Briefwechsel Eduard Spranger/Käthe HadlichBibliothek für Bildungsgeschichtliche Forschung

Eduard Spranger an Käthe Hadlich, 21. Mai 1932 (Weimar, Ansichtskarte)


Weimar, den 21.V.32.  M. L!  Die Goethegesellschaft hat das Glück gehabt, in mir den dummen cand. theol. zu finden, der die Sonntagnachmittagspredigt übernahm. Bei schwach besetztem Hause u. schönem Wetter habe ich heut im Theater die Rede gehalten, die mir so ungeheuer viel Zeit u. Kraft gekostet hat. Mehr als 100 Besucher soll man abgewiesen haben, da man versäumt hatte, eine Kasse einzurichten; der ganze Thüringer Rundfunk muß das Geschlurf des Orchesters u. Chaos mit anhören, die sich gerade im Höhepunkt meiner Rede hinter dem Vorhang sammelten.

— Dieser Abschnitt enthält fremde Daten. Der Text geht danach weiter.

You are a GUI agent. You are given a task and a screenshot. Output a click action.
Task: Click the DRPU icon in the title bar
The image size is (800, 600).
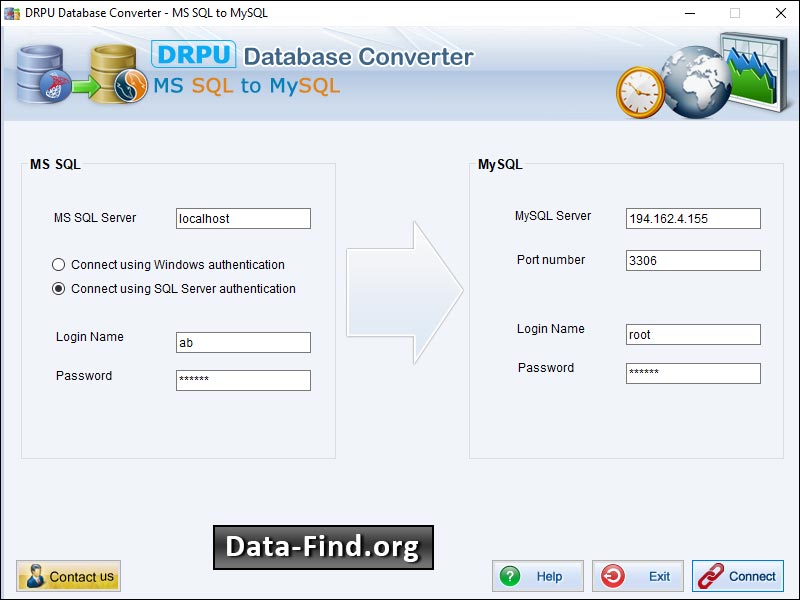(11, 13)
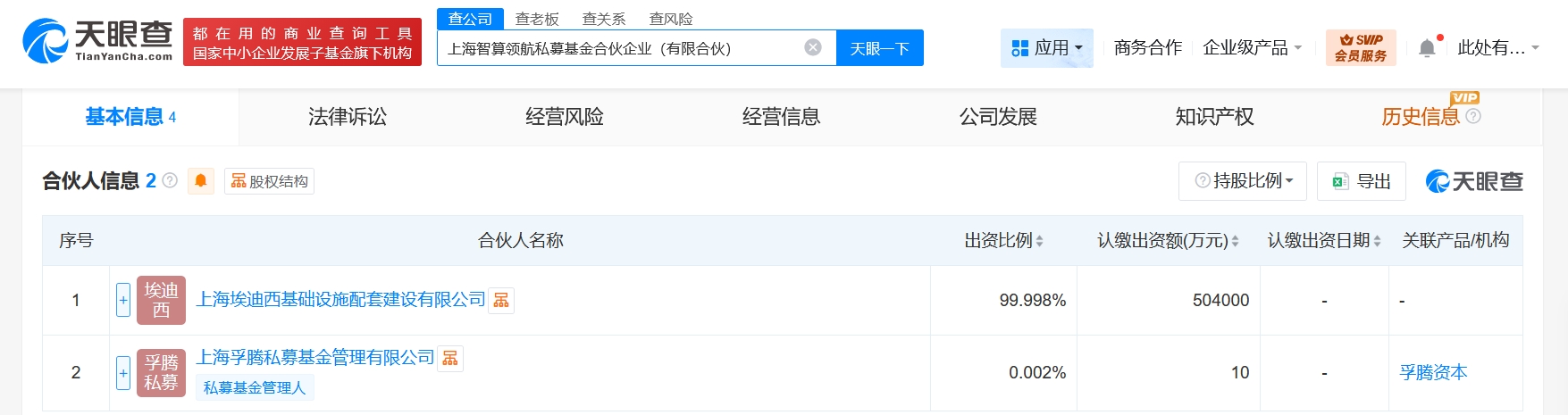Expand row 2 partner plus toggle
The width and height of the screenshot is (1568, 415).
123,372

Ein zweifelhaftes Stück, das Ganze. - Du hast wohl inzwischen Nachricht, daß Susannes Vater an s. 80. Geburtstag gestorben ist. Die 3 Töchter hofften noch mit ihm zu feiern, trafen ihn aber nicht mehr lebend. - Ich bin nicht sehr auf der Höhe. Hoffe von <li. Rand> Dir besseres. Herzlichste Grüße Dein Ed.